Stored data:
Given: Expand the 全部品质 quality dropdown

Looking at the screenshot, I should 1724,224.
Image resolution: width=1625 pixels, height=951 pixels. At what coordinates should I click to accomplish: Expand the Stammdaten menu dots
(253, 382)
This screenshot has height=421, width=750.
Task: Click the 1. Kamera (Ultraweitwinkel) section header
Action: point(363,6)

(REQUIRED ACTION): The records must each be output verbatim, with nothing left out.

(ANSWER BELOW):
Given: Expand the 全部品质 quality dropdown

Looking at the screenshot, I should 1724,224.
Image resolution: width=1625 pixels, height=951 pixels. At what coordinates should I click to accomplish: Expand the Stammdaten menu dots
(253, 382)
This screenshot has height=421, width=750.
Task: Click the 1. Kamera (Ultraweitwinkel) section header
Action: point(363,6)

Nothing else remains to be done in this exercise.